## Exercise 1
From the entropy-minimization clustering article, print the text starting with "The best way" and going on through "hard or soft.".

## Excerpted passage
In-Depth
Data Clustering Using Entropy Minimization
Entropy Minimization is a new clustering algorithm that works with both categorical and numeric data, and scales well to extremely large data sets.
Data clustering is the process of placing data items into different groups (clusters) in such a way that items in a particular group are similar to each other and items in different groups are different from each other. Clustering is a machine-learning technique that has many important practical uses. For example, cluster analysis can be used to determine what types of items are often purchased together so that targeted advertising can be aimed at consumers, or to group events in a log file to analyze the behavior of a software system.
There are many different clustering algorithms because the effectiveness of a particular algorithm depends on the characteristics of the data being clustered. The most basic algorithm is called k-means clustering. Unfortunately, k-means clustering directly applies only in situations where the data items to be clustered are completely numeric. In this article I present a clustering algorithm that's based on a concept called entropy. The algorithm works with categorical and numeric data and scales well to extremely large data sets. Although all the ideas used in the clustering algorithm presented here are known, the overall algorithm and specific implementation, to the best of my knowledge, have not been published before. I call this algorithm and its implementation Entropy Minimization Iterative Agglomerate Clustering (EMIAC) to distinguish it from other clustering techniques.
The best way to understand what clustering is and see where I'm headed in this article is to take a look at Figure 1. The demo program shown in the figure is clustering a small set of eight dummy data items. Each tuple has three categorical attributes: color, size and texture. Color can take on one of four possible values: red, blue, green or orange. Size can be small, medium or large. Texture can be hard or soft.

## Exercise 2
In the records, update the lines starting with the line with "Click the white jar lid in image" and going on through the line with "Looking at the screenshot, I should [94, 47].". Change "button" to "control", keep everything else the same, and give back only those lines.

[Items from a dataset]
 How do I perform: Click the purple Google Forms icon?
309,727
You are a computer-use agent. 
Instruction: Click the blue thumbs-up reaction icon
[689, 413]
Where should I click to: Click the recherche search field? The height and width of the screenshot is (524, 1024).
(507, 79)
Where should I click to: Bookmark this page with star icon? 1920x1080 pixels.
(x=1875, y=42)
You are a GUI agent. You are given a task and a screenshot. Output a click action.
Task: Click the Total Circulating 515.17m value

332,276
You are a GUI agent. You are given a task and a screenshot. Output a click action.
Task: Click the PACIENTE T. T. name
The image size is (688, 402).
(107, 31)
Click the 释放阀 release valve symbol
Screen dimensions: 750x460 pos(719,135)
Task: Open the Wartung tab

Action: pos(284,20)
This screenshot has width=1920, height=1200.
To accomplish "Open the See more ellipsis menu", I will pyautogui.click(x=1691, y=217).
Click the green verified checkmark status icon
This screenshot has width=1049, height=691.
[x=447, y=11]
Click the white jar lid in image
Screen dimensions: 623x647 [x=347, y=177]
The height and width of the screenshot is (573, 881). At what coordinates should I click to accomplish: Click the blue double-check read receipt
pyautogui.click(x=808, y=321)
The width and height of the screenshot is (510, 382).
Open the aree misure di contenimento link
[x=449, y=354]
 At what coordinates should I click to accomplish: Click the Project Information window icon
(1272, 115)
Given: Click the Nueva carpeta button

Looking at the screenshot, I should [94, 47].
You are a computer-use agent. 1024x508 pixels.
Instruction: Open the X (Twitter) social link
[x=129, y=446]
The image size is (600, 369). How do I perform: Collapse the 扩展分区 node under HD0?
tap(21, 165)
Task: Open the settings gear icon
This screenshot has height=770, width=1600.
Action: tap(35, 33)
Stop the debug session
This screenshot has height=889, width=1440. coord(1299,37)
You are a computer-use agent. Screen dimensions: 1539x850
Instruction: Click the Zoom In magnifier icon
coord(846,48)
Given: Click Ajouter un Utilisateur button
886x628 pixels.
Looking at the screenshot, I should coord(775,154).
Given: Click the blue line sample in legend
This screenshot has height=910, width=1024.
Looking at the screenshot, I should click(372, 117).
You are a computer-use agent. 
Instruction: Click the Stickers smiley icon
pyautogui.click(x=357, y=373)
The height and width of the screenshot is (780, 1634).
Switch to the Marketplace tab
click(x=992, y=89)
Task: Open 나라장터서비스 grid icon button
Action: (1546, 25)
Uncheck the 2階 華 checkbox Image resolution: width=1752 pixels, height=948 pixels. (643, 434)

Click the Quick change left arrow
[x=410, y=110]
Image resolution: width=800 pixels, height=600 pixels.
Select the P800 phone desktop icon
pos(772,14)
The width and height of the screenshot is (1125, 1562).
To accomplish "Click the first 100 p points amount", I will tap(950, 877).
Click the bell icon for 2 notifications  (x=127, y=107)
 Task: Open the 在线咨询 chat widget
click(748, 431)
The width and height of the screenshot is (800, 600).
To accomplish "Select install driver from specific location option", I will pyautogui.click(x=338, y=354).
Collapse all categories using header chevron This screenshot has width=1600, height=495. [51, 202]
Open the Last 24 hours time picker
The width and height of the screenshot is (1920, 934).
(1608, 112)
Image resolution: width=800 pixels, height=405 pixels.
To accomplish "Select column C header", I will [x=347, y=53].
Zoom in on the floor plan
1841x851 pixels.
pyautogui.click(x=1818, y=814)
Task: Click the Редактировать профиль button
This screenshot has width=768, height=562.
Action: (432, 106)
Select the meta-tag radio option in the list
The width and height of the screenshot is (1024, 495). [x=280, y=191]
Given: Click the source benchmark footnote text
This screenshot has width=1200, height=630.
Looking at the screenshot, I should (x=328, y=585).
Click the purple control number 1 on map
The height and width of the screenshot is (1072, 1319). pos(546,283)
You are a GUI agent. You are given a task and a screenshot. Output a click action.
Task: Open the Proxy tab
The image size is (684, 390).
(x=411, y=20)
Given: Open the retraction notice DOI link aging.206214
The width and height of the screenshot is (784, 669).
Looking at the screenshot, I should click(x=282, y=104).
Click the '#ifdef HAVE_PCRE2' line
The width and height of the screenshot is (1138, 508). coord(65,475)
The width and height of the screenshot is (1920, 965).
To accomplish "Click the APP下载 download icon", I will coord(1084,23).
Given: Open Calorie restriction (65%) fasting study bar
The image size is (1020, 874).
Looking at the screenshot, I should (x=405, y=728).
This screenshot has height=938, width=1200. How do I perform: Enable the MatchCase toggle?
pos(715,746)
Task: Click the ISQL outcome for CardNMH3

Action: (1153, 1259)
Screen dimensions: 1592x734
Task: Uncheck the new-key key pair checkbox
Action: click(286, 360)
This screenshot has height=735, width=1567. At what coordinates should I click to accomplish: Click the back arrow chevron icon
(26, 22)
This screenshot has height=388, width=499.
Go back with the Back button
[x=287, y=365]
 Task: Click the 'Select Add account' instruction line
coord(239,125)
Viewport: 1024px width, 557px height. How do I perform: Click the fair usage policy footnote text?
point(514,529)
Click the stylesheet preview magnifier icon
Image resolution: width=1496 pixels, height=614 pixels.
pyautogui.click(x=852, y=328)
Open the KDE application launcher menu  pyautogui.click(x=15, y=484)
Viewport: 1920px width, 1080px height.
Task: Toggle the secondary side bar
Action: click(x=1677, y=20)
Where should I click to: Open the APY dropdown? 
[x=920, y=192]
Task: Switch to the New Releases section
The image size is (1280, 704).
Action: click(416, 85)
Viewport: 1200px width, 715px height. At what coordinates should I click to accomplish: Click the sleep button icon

## Result 1
The best way to understand what clustering is and see where I'm headed in this article is to take a look at Figure 1. The demo program shown in the figure is clustering a small set of eight dummy data items. Each tuple has three categorical attributes: color, size and texture. Color can take on one of four possible values: red, blue, green or orange. Size can be small, medium or large. Texture can be hard or soft.

## Result 2
Click the white jar lid in image
Screen dimensions: 623x647 [x=347, y=177]
The height and width of the screenshot is (573, 881). At what coordinates should I click to accomplish: Click the blue double-check read receipt
pyautogui.click(x=808, y=321)
The width and height of the screenshot is (510, 382).
Open the aree misure di contenimento link
[x=449, y=354]
 At what coordinates should I click to accomplish: Click the Project Information window icon
(1272, 115)
Given: Click the Nueva carpeta control

Looking at the screenshot, I should [94, 47].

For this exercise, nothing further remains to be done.